— INPUT FOR THIS TASK —
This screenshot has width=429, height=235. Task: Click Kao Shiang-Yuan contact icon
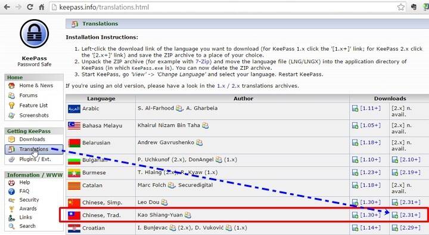(x=188, y=215)
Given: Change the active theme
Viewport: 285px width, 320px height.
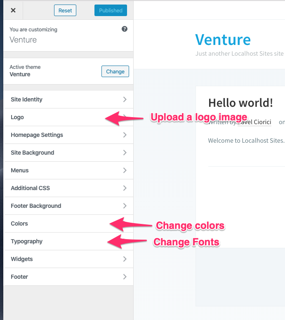Looking at the screenshot, I should [115, 71].
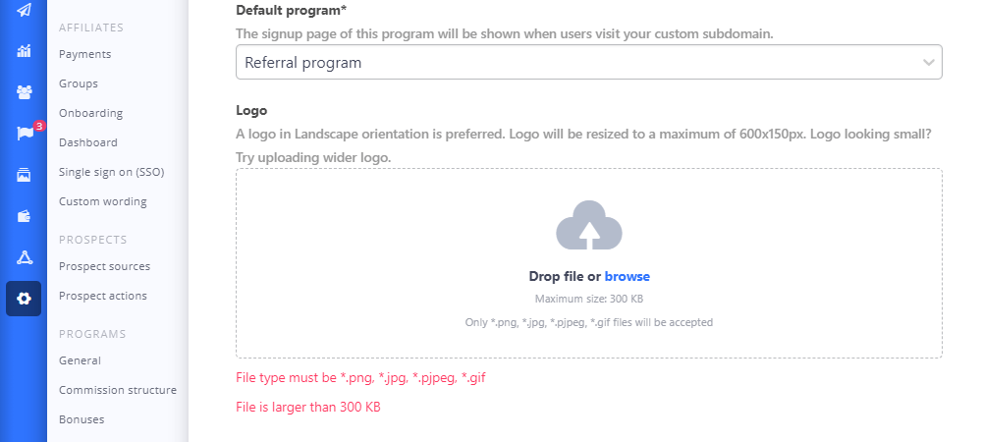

— ASSIGNMENT —
The response should consist of the entries above, given again exactly and free of pictures.

— RESPONSE AREA —
This screenshot has width=429, height=235. Task: Click Kao Shiang-Yuan contact icon
(x=188, y=215)
Given: Change the active theme
Viewport: 285px width, 320px height.
Looking at the screenshot, I should [115, 71].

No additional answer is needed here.